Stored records

::::::::

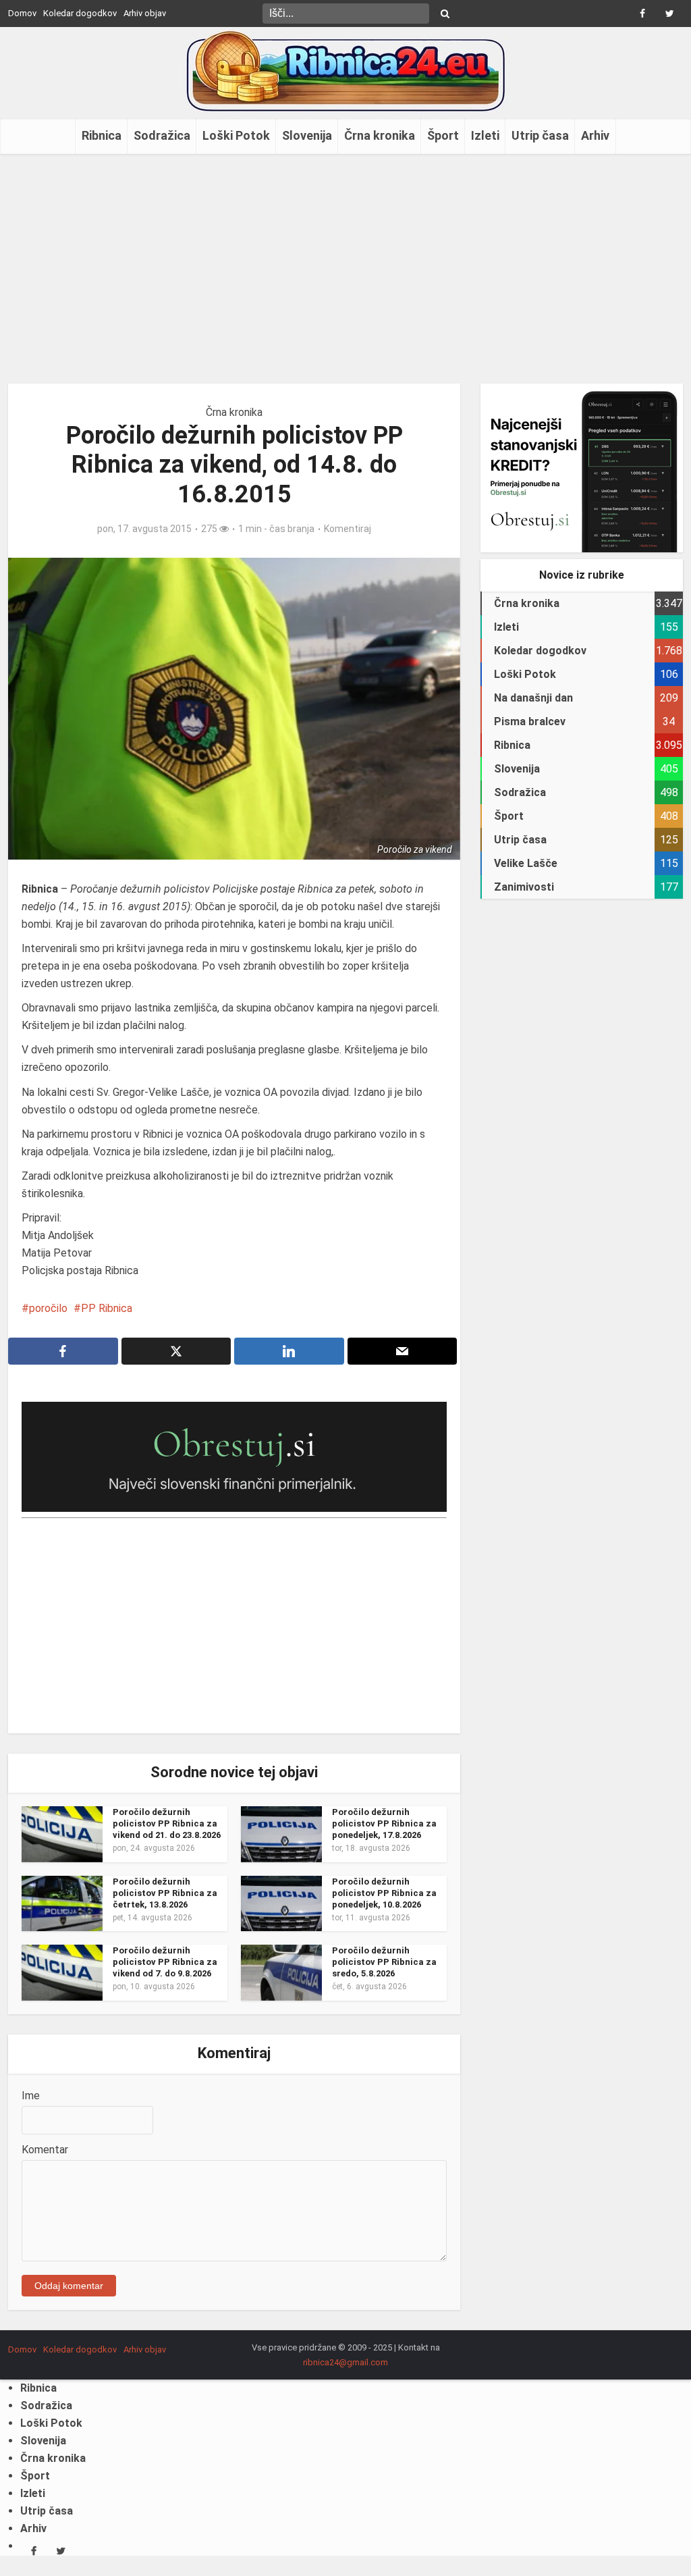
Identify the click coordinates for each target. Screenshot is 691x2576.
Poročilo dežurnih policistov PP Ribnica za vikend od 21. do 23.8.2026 (167, 1823)
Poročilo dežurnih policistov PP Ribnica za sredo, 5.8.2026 (384, 1961)
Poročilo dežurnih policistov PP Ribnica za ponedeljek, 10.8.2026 (384, 1893)
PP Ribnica (106, 1308)
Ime (31, 2095)
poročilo (48, 1308)
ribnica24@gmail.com (345, 2362)
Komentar (45, 2149)
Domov (22, 13)
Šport (443, 135)
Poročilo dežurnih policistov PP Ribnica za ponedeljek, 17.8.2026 (384, 1823)
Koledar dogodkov (80, 13)
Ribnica (101, 135)
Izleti (485, 135)
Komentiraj (347, 528)
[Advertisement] (345, 268)
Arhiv (595, 135)
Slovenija (307, 135)
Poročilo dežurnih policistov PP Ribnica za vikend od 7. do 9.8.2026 (165, 1961)
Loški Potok (236, 135)
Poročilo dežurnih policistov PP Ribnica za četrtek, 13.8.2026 (165, 1893)
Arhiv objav (144, 13)
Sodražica (162, 135)
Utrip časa (540, 135)
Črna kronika (379, 135)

::::::::

### Try it
What is needed is an exact repeat of every entry above, with the pictures left out.

### Answer for this exercise
Identify the click coordinates for each target. Screenshot is 691x2576.
Poročilo dežurnih policistov PP Ribnica za vikend od 21. do 23.8.2026 (167, 1823)
Poročilo dežurnih policistov PP Ribnica za sredo, 5.8.2026 (384, 1961)
Poročilo dežurnih policistov PP Ribnica za ponedeljek, 10.8.2026 (384, 1893)
PP Ribnica (106, 1308)
Ime (31, 2095)
poročilo (48, 1308)
ribnica24@gmail.com (345, 2362)
Komentar (45, 2149)
Domov (22, 13)
Šport (443, 135)
Poročilo dežurnih policistov PP Ribnica za ponedeljek, 17.8.2026 (384, 1823)
Koledar dogodkov (80, 13)
Ribnica (101, 135)
Izleti (485, 135)
Komentiraj (347, 528)
[Advertisement] (345, 268)
Arhiv (595, 135)
Slovenija (307, 135)
Poročilo dežurnih policistov PP Ribnica za vikend od 7. do 9.8.2026 (165, 1961)
Loški Potok (236, 135)
Poročilo dežurnih policistov PP Ribnica za četrtek, 13.8.2026 (165, 1893)
Arhiv objav (144, 13)
Sodražica (162, 135)
Utrip časa (540, 135)
Črna kronika (379, 135)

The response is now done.